_What you have to do_: Change "column header" to "column heading" in the stretch from the row containing "At what coordinates" through the end of the rows, and give that stretch again with everything else unchanged. Leave the pictures out.

_The data_:
####################
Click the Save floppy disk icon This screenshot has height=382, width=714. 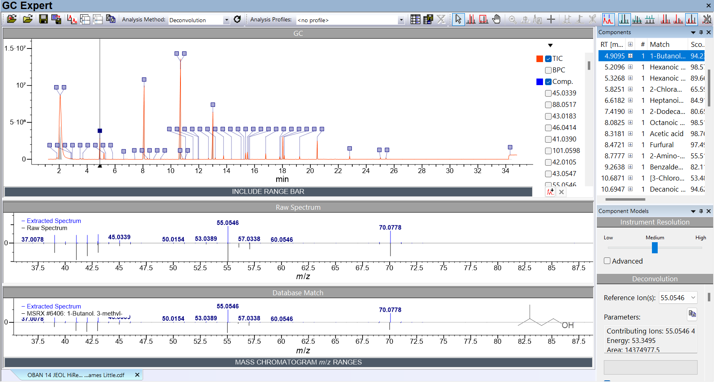click(x=43, y=19)
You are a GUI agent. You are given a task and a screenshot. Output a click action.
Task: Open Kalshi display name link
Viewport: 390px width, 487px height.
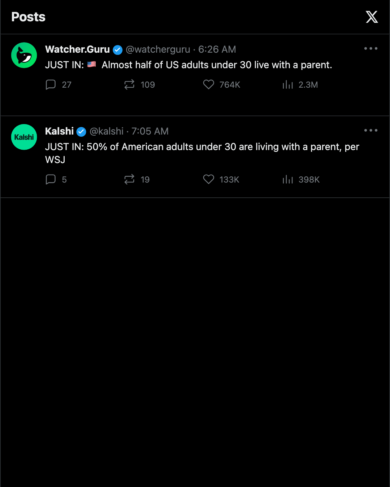(x=59, y=131)
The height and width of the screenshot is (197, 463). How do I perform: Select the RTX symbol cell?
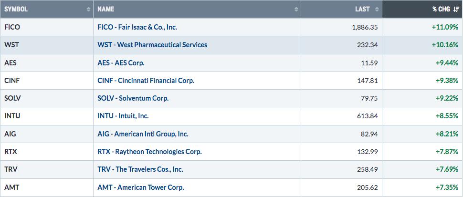click(x=47, y=152)
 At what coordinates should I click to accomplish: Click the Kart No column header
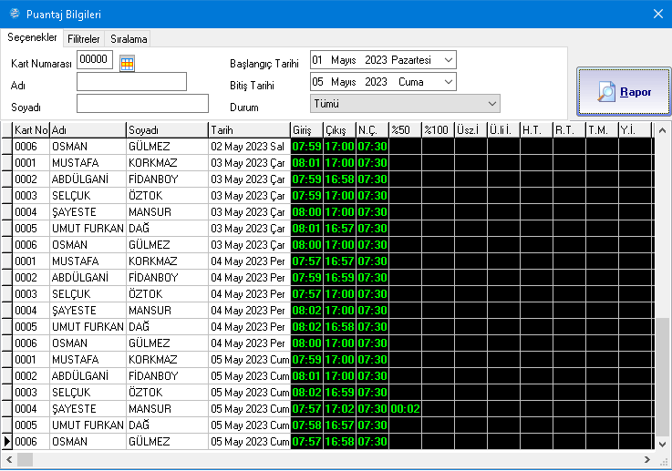[x=31, y=130]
####################
_Written answer_:
 At what coordinates should I click to accomplish: Click the Kart No column heading
[x=31, y=130]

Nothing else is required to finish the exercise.